** Supplied text **
Recovery slowed in September as economy added 661,000 jobs and unemployment dipped to 7.9%


The economy added 661,000 jobs and the unemployment rate fell to 7.9% in September, the Labor Department reported on Friday, as hiring rates have slowed.

Friday’s jobs report is the last before November’s election. And while it shows, like in previous reports, historically large number of job gains, the pace of the recovery has fallen off the trajectory that would be needed to return the economy quickly to its pre-pandemic health.

“Don’t let the headline numbers fool you. This report is bad,” said Nick Bunker, an economic research director at the job search engine “The economy may have added jobs but at a pace way too slow considering how many jobs were lost earlier this year.”

Over a million jobs were created in August, and July saw an increase of 1.8 million. While these gains would be considered large by historical standards, they were much less than the 7.3 million jobs created in May and June.

For September, a large chunk of the job gains occurred in the leisure and hospitality industry, with 318,000 hires. Most of those gains, 200,000, were in bars and restaurants. Still, job totals for the industry remain 2.3 million lower than before the pandemic.

Among the unemployed, the number of temporary layoffs decreased to 4.6 million in September. This measure is down considerably from the high of 18.1 million in April, but it is 3.8 million higher than in February, before the coronavirus hit the nation.

The number of permanent job losers increased by 345,000 last month, to 3.8 million, up 2.5 million since February and the highest rate of the pandemic-induced recession.

The number of long-term unemployed (those jobless for 27 weeks or more) increased by 781,000 to 2.4 million in September.

The jobless rate could be understated as the number of people not in the labor force who currently want a job was 7.2 million in September. These individuals were not counted as unemployed because they were not actively looking for work during the last four weeks or were unavailable to take a job.

Jobless workers who left the market in September lowered the labor force participation rate by 0.3 percentage points to 61.4%, down 2 points since the pandemic began.

The recent gains in hiring have recovered over half of the 22 million jobs that were lost in March and April when the unemployment rate skyrocketed to 14.7% as businesses shuttered to slow the spread of the virus and were forced to lay off workers.

Mark Hamrick, Bankrate’s senior economic analyst, doesn’t expect employment totals to return to pre-pandemic levels until after next year.

Economists polled by Hamrick’s organization said that while the jobs recovery has been faster than they expected, the current slowdown will persist, and the jobless rate will be 7% this time next year.

They also project that hiring totals will average 369,000 each month. If their forecast is correct, it means that roughly half of the jobs that remain lost from March and April will be regained this time next year.

“We’re still going to be in a hole at this time next year,” Hamrick told the Washington Examiner.

The reason for the slowdown in hiring is that businesses are still exposed to the coronavirus, according to Hamrick’s report. That has postponed hiring additional workers. One example of this is the restaurant industry, where owners have been unable to reopen their dining rooms and therefore cannot rehire laid-off staff.

** Work instruction A **
According to the article on September's jobs report, how many hires did the leisure and hospitality industry add in September?
** Work instruction B **
Reproduce the part of the article on September's jobs report that begins with the words containing "For September, a" and ends with "2.4 million in September.".

Records from a collection
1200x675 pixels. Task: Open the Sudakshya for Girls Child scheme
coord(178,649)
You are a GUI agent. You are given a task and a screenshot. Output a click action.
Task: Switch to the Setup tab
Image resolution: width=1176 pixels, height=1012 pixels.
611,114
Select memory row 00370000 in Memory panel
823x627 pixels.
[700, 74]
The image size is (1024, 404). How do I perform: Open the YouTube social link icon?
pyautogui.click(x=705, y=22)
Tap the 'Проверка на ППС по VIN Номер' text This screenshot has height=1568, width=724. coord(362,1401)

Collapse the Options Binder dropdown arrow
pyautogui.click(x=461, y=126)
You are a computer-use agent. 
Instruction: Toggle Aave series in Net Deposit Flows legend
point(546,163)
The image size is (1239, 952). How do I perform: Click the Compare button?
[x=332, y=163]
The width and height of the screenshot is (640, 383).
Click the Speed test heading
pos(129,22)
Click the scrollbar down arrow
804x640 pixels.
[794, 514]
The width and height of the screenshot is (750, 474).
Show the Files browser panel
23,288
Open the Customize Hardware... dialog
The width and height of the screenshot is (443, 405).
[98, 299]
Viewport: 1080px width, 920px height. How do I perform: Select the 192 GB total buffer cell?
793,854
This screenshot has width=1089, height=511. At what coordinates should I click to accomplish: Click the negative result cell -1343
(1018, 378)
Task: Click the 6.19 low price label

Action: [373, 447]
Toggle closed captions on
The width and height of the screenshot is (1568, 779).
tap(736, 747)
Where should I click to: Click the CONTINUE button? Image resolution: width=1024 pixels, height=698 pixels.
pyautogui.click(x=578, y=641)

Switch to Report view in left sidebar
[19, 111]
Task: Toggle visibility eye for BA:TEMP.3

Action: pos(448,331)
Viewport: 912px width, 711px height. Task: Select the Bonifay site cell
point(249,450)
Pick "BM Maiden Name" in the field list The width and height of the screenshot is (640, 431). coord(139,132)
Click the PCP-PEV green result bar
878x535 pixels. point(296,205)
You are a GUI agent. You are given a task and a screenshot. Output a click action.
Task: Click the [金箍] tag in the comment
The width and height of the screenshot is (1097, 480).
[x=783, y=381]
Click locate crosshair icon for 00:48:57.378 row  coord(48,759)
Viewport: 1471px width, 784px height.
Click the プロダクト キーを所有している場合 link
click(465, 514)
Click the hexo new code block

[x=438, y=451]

** Answer A **
318,000

** Answer B **
For September, a large chunk of the job gains occurred in the leisure and hospitality industry, with 318,000 hires. Most of those gains, 200,000, were in bars and restaurants. Still, job totals for the industry remain 2.3 million lower than before the pandemic.

Among the unemployed, the number of temporary layoffs decreased to 4.6 million in September. This measure is down considerably from the high of 18.1 million in April, but it is 3.8 million higher than in February, before the coronavirus hit the nation.

The number of permanent job losers increased by 345,000 last month, to 3.8 million, up 2.5 million since February and the highest rate of the pandemic-induced recession.

The number of long-term unemployed (those jobless for 27 weeks or more) increased by 781,000 to 2.4 million in September.